Your answer must be the exact lines from the one holding "709x305 pixels." through the last line of the records below, with no pictures.

• Extracted information
__________
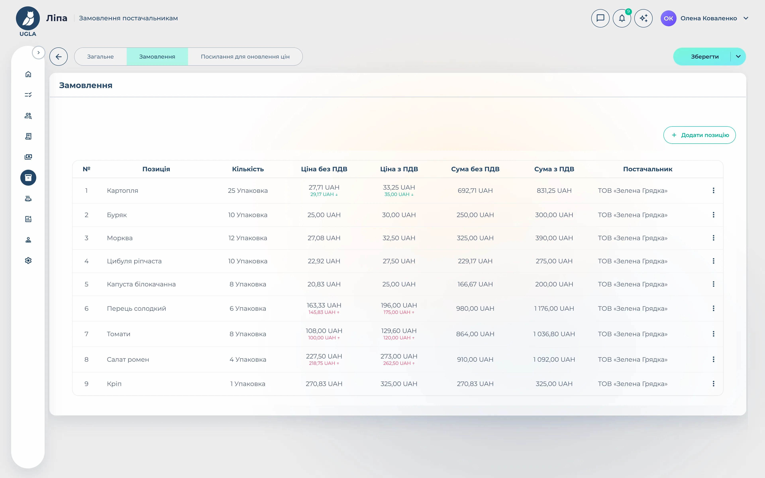Image resolution: width=765 pixels, height=478 pixels.
Task: Click the back arrow button
Action: coord(58,57)
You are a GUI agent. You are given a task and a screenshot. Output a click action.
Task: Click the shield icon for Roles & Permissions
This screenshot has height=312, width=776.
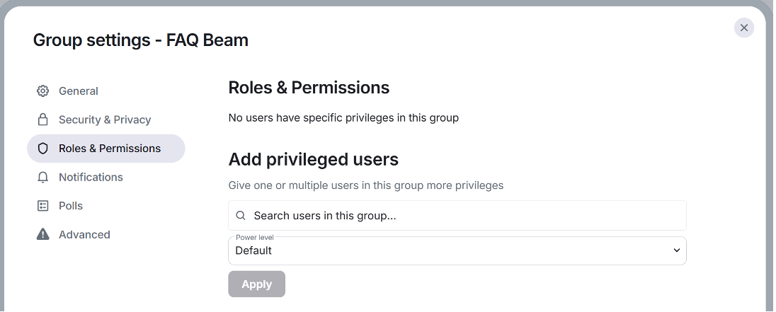(43, 149)
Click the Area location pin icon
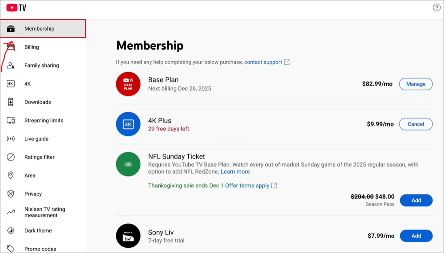444x253 pixels. pos(11,175)
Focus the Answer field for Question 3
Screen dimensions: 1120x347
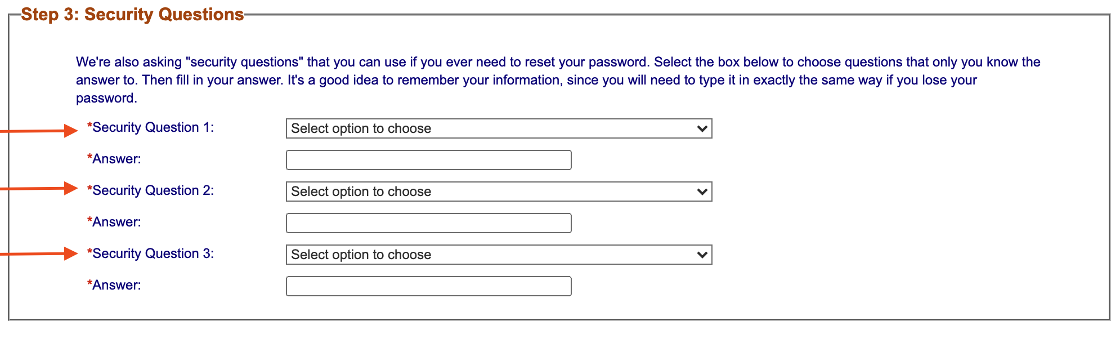click(428, 286)
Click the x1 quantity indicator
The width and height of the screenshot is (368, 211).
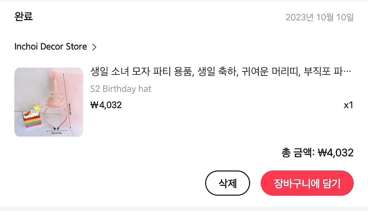[x=349, y=105]
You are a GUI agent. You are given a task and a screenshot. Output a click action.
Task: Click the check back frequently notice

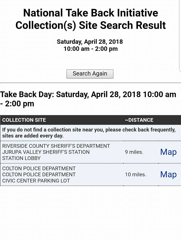[89, 133]
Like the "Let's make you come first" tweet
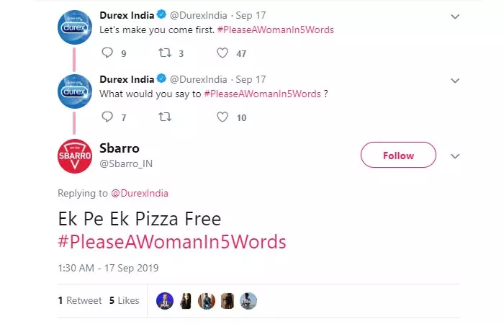This screenshot has width=504, height=324. pos(222,53)
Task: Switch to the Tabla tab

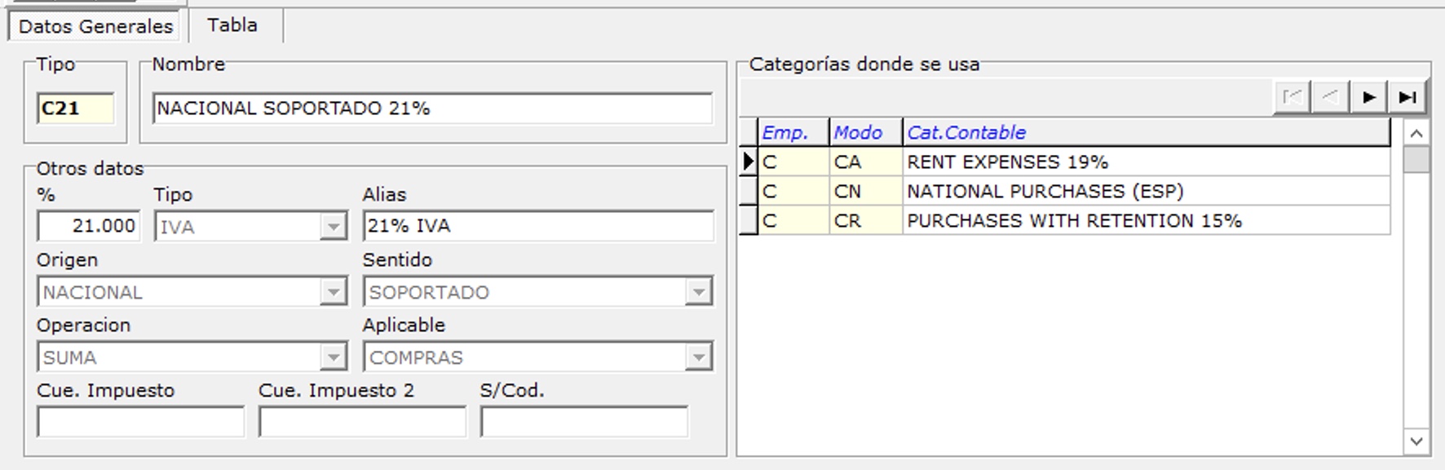Action: click(232, 25)
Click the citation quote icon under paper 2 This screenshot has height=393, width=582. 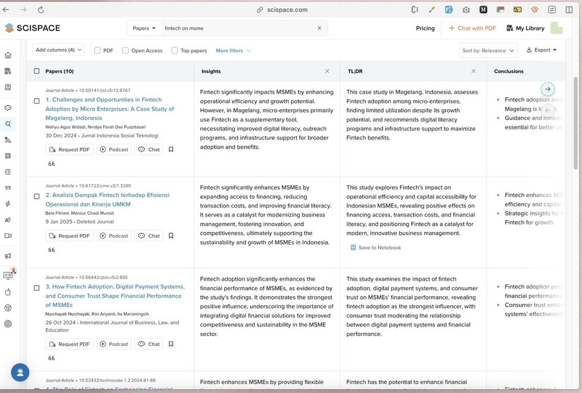coord(51,250)
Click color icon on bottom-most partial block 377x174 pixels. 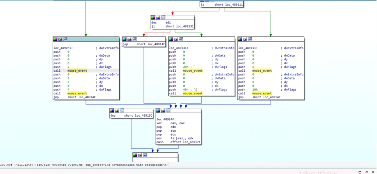tap(135, 155)
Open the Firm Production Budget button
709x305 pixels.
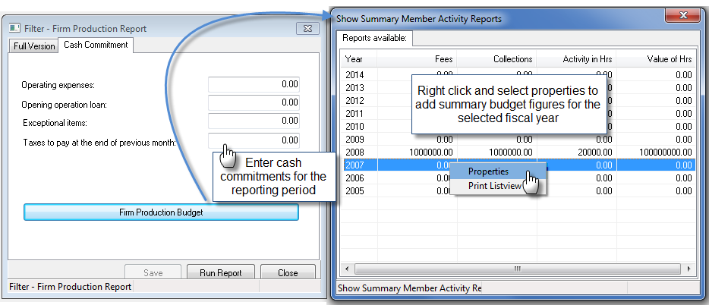(x=161, y=212)
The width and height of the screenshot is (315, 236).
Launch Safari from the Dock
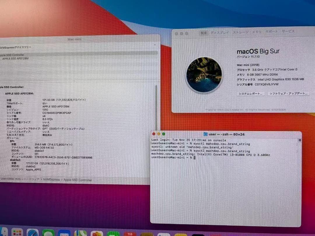pos(33,233)
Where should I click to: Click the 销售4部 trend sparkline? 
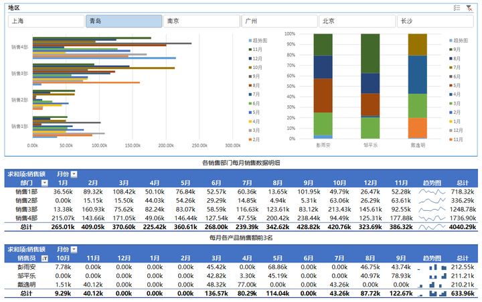432,218
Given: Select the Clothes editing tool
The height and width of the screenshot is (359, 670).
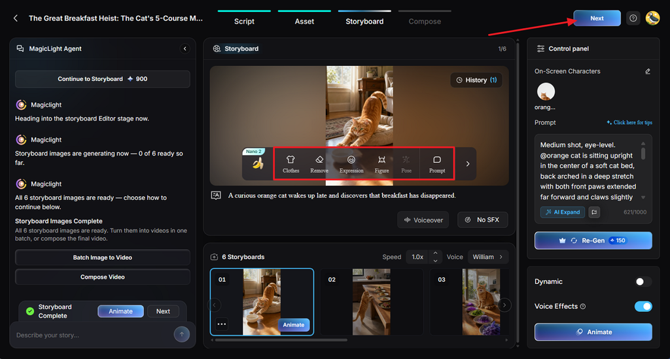Looking at the screenshot, I should pyautogui.click(x=291, y=164).
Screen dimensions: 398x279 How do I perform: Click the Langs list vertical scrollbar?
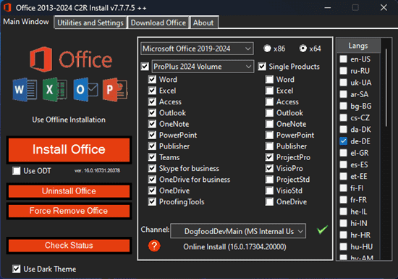[386, 88]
__________
• Exercise solution
709x305 pixels.
(x=161, y=212)
The width and height of the screenshot is (315, 236).
Launch Safari from the Dock
pos(33,233)
Where should I click to: Click the 销售4部 trend sparkline? 
432,218
Given: Select the Clothes editing tool
The height and width of the screenshot is (359, 670).
Looking at the screenshot, I should pyautogui.click(x=291, y=164).
Screen dimensions: 398x279 How do I perform: Click the Langs list vertical scrollbar?
[386, 88]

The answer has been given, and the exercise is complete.